Domande di studio:
1 > Rispondi a queste domande sull'intervista a Marco Frigo:
(a) Di che classe è Marco Frigo?
(b) Per quale compagno ha corso in Norvegia?
(c) Che cosa lo ha tagliato fuori nel finale della gara negli Stati Uniti?
2 > Prosegui l'intervista a Marco Frigo a partire dalla sua ultima risposta.

Brano da leggere:
● ● ● ● ● ● ●
Marco Frigo (classe 2000) in Norvegia ha corso per il compagno Williams, poi vincitore della gara
Marco Frigo (classe 2000) in Norvegia ha corso per il compagno Williams, poi vincitore della gara
Marco, partiamo proprio dall’America…

La trasferta negli Stati Uniti è stata un po’ stancante. Non che sia stanco fisicamente, ma nonostante le precauzione il fuso orario si fa sentire. Bisogna attuare i migliori metodi per subirlo il meno possibile. Detto questo è stata una bella esperienza.

Che corsa hai trovato?

Veramente un bel percorso, magari non molto selettivo, ma di certo curioso. Sembrava di essere sulle montagne russe. Un continuo su e giù. Mi sono sentito bene. E’ stata una bella gara. Ero anche lì per giocarmela, ma nel finale purtroppo ho avuto un problema meccanico che mi ha tagliato fuori, ma succede.

Frigo (secondo da destra) è un amante dello sci di fondo e correre al circolo polare artico per lui è stata una doppia emozione (foto Instagram)
Frigo (secondo da destra) è un amante dello sci di fondo e correre al circolo polare artico per lui è stata una doppia emozione (foto Instagram)
Quindi la condizione è buona. Com’è stato questo anno col primo grande Giro nelle gambe? 

Se dovessi già tirare una prima linea, anche se probabilmente ne andrà fatta un’altra a fine stagione, dico che sono contento di come ho reagito al mio primo grande Giro. Tuttavia in futuro avrei forse un approccio un po’ diverso al recupero, post Giro. Starei un po’ più tranquillo nell’immediato. Quest’anno forse ho continuato a spingere un po’. Forse proprio perché uscivo bene dal Giro, forse per l’euforia di una buona corsa rosa… Col tempo un pelo l’ho pagato e quindi immagino che quella fase di recupero sarà da ritoccare. Ma parliamo di dettagli, comunque sto bene.
● ● ● ● ● ● ●
Dati forniti:
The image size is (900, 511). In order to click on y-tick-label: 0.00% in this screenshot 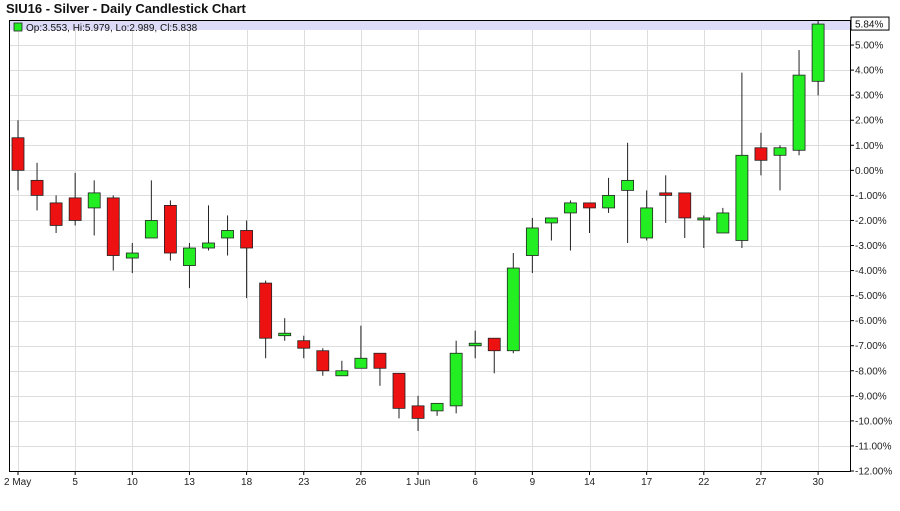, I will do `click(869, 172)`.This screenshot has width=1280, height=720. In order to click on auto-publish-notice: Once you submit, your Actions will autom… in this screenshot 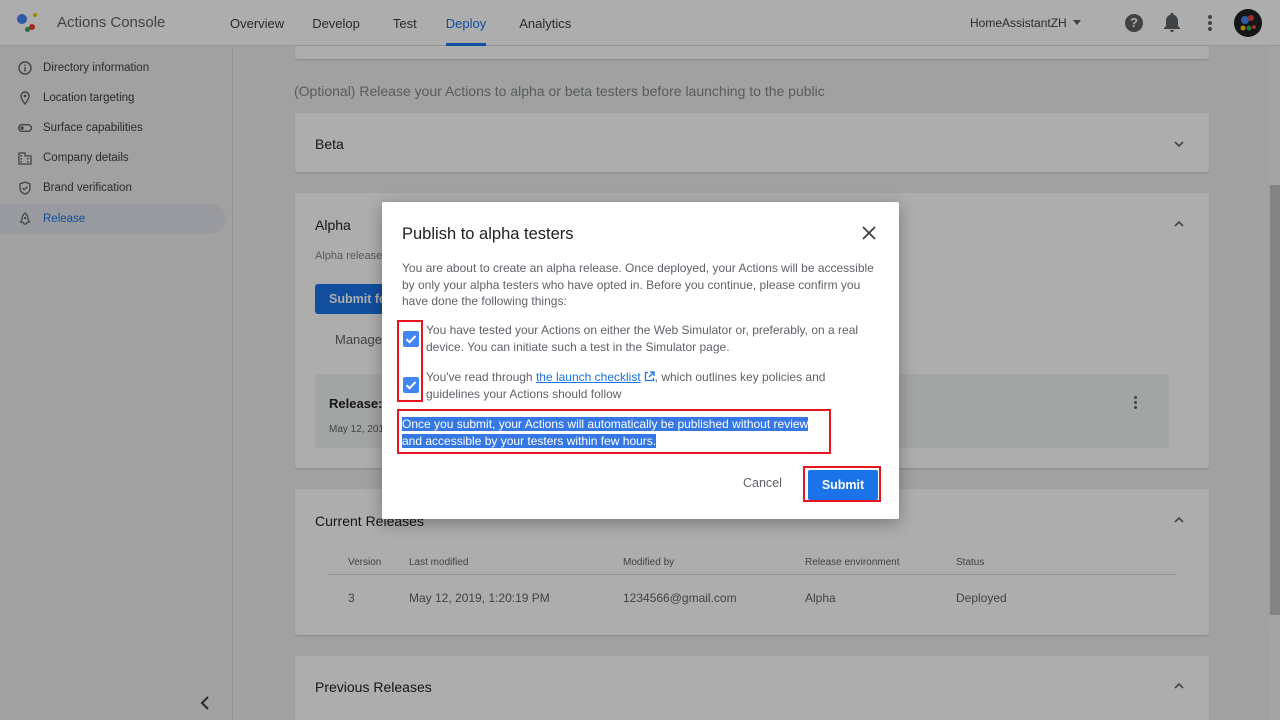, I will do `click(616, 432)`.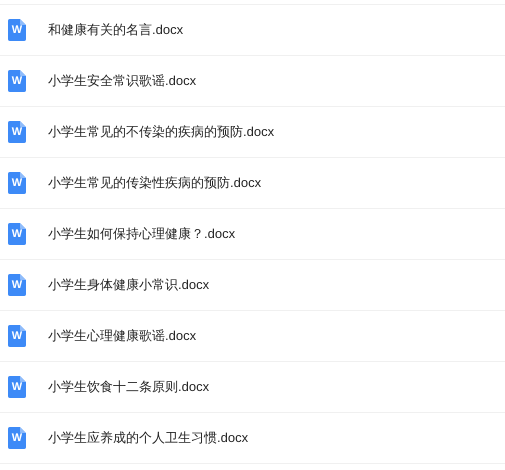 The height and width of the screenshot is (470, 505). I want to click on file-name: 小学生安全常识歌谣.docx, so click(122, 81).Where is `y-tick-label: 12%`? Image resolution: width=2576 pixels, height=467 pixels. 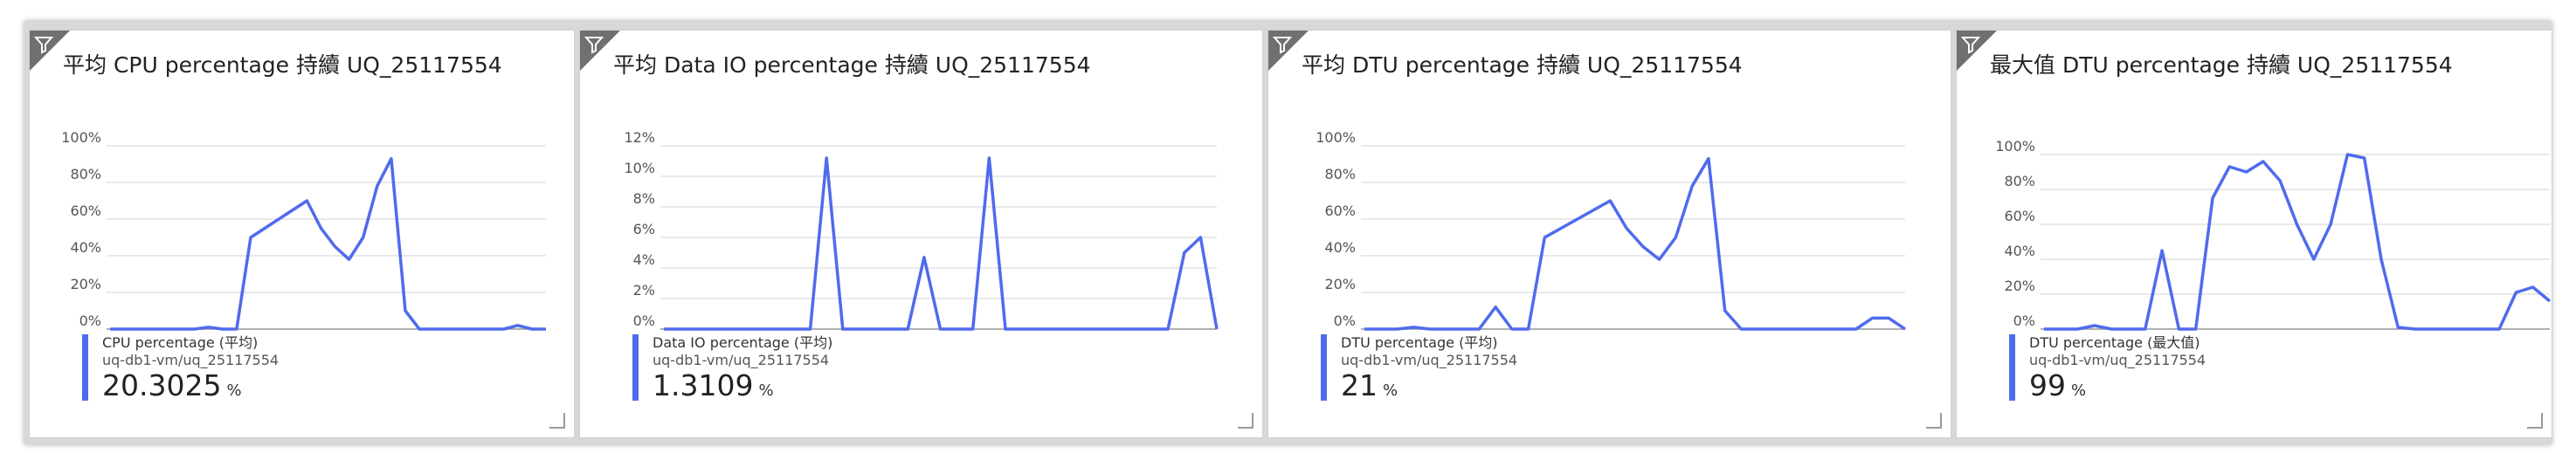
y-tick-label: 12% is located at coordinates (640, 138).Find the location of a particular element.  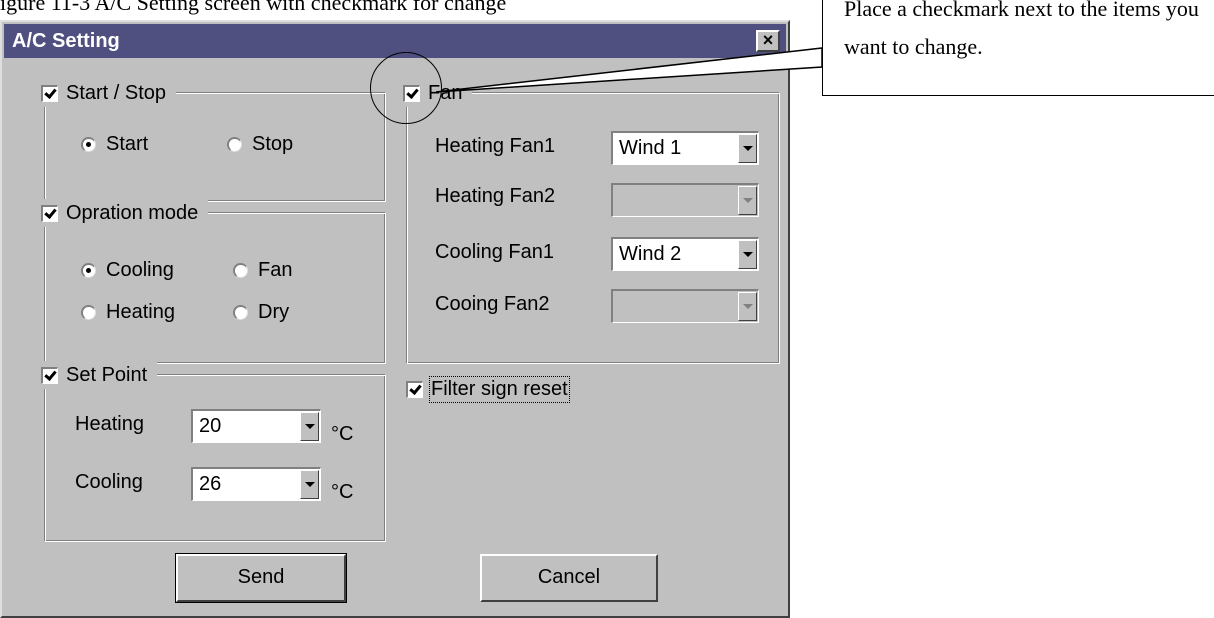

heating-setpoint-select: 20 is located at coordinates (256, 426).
● ● ● ● ● ● ●
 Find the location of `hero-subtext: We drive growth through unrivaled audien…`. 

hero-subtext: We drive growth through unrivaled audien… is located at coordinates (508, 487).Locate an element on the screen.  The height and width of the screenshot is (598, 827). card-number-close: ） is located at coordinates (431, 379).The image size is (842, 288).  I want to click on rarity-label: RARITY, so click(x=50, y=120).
● ● ● ● ● ● ●
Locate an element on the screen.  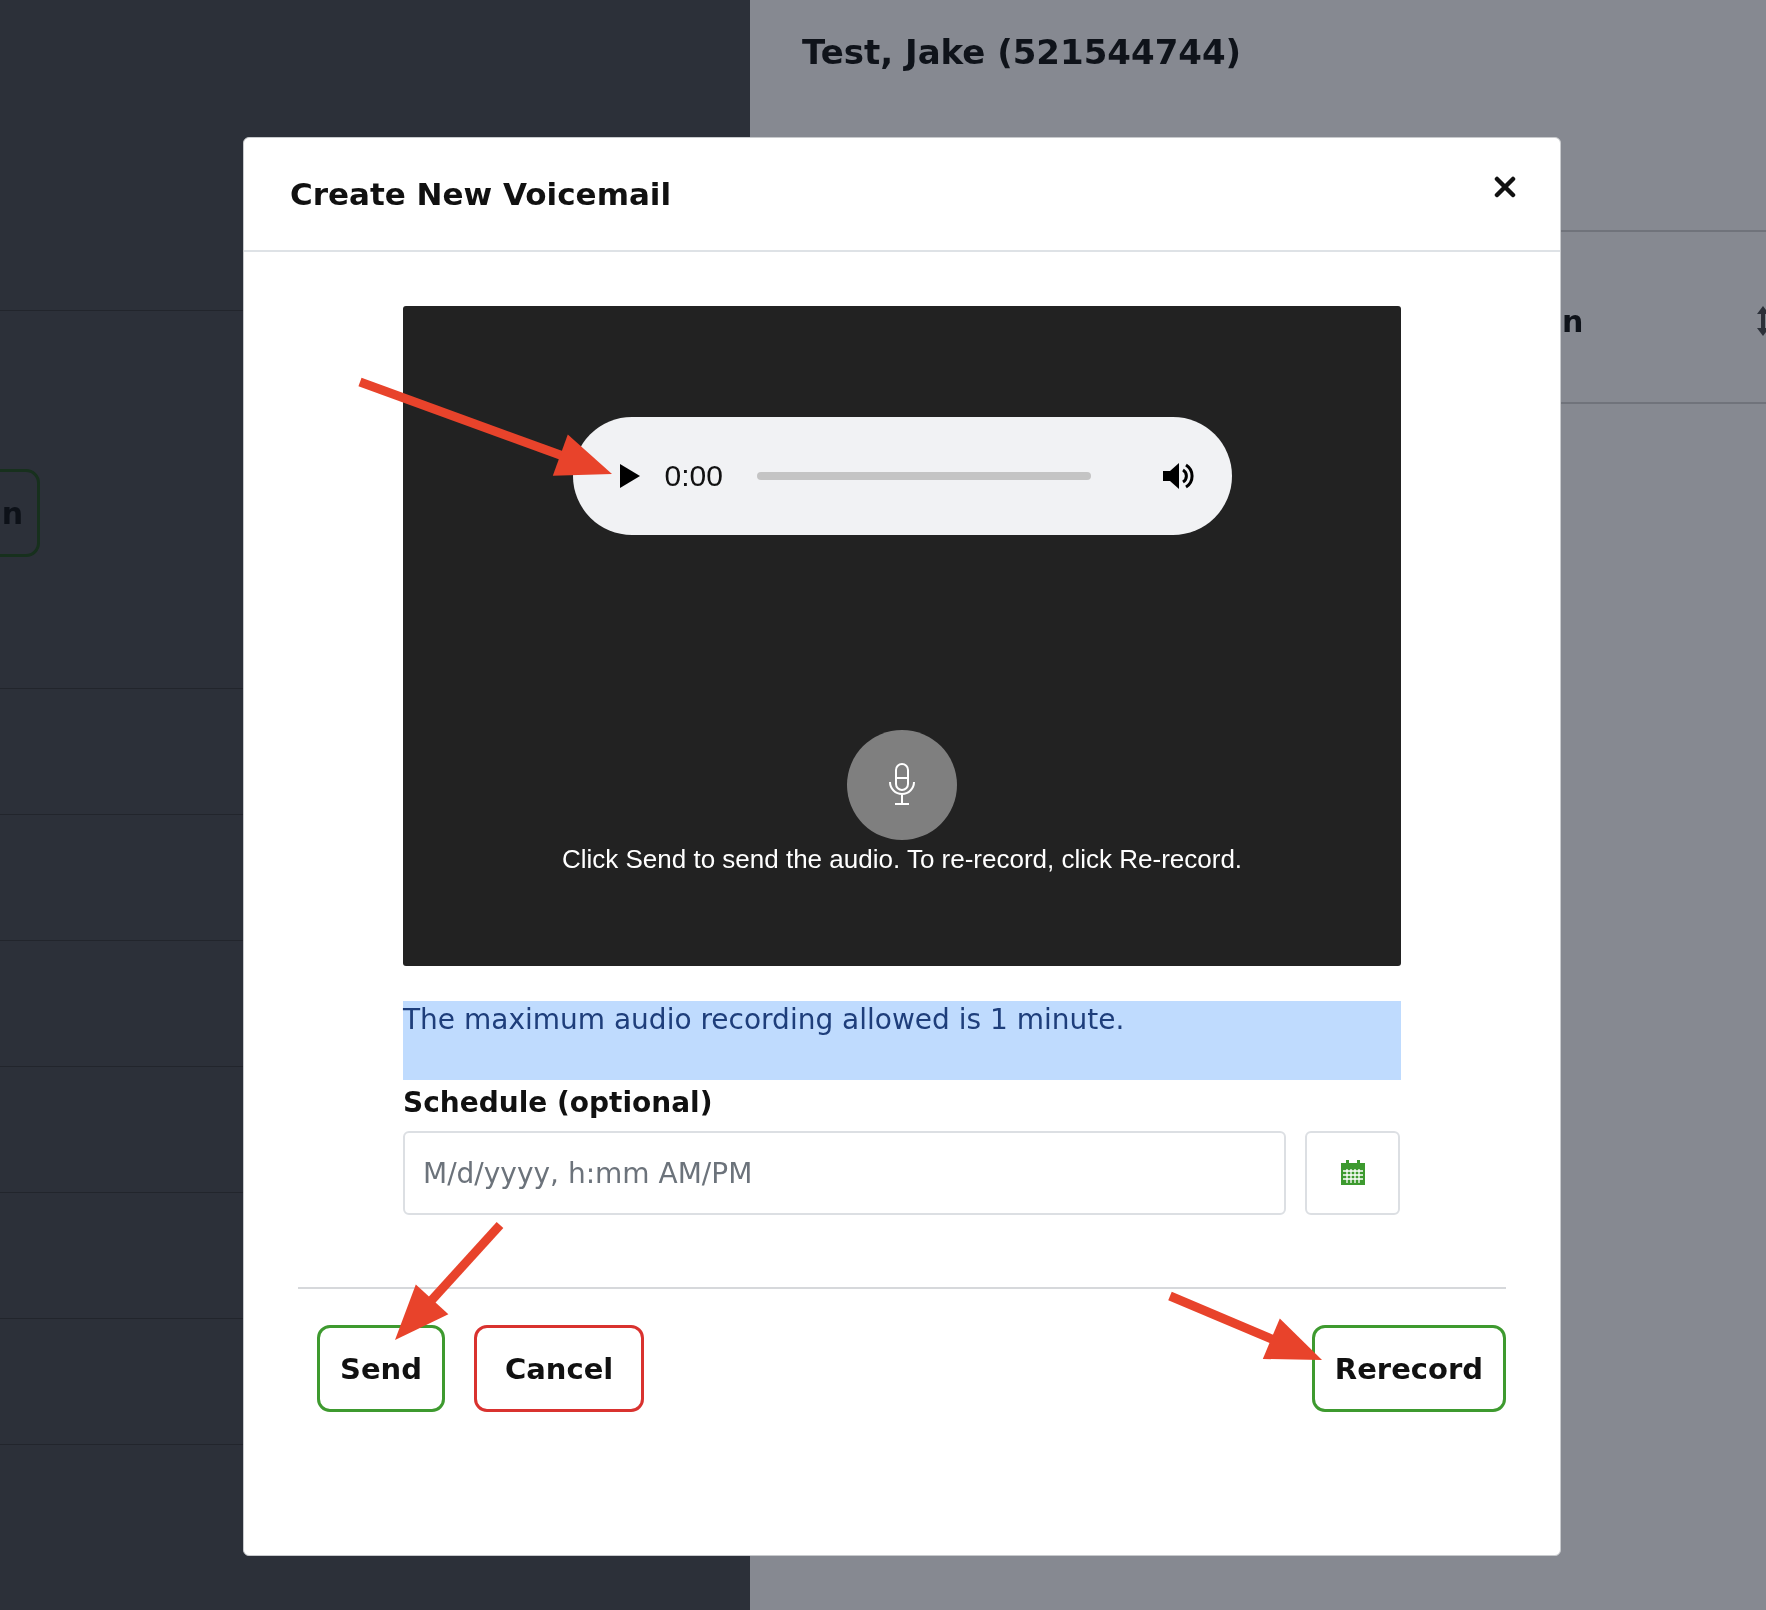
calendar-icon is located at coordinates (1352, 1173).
● ● ● ● ● ● ●
Risposte scritte:
1 >
(a) Classe 2000.
(b) Per il compagno Williams.
(c) Un problema meccanico.

2 >
Come hai lavorato questa estate?

Dopo i campionati italiani ho recuperato per bene. E’ seguita una fase di altura nella quale ho costruito di nuovo una bella base per tutta questa seconda parte di stagione. Sono andato prima con la squadra a Livigno e poi ho aggiunto una settimana da solo sul Pordoi.

Due giorni fa hai disputato il GP de Wallonie, corsa di un giorno…

Avevamo una buona squadra per fare bene e io avevo un ruolo di supporto. Ero pronto e contento di dare il mio contributo. Le gare a tappe ormai sono finite. C’è rimasto qualcosa in Asia, ma da dopo la Norvegia solo corse di un giorno per me.

E poi ci sono le classiche italiane…

Sabato e domenica correrò il Pantani e il Matteotti con la nazionale. Dopodiché mi aspetta qualche gara del calendario italiano. Penso ad un Giro dell’Emilia o ad una Bernocchi, gare accattivanti che mi è sempre piaciuto fare e che non ho ancora mai corso e per questo sono molto curioso. Ce ne sono poi un paio come le ultime due in Veneto, vicino casa, che mi piacciono parecchio. Le sento di più.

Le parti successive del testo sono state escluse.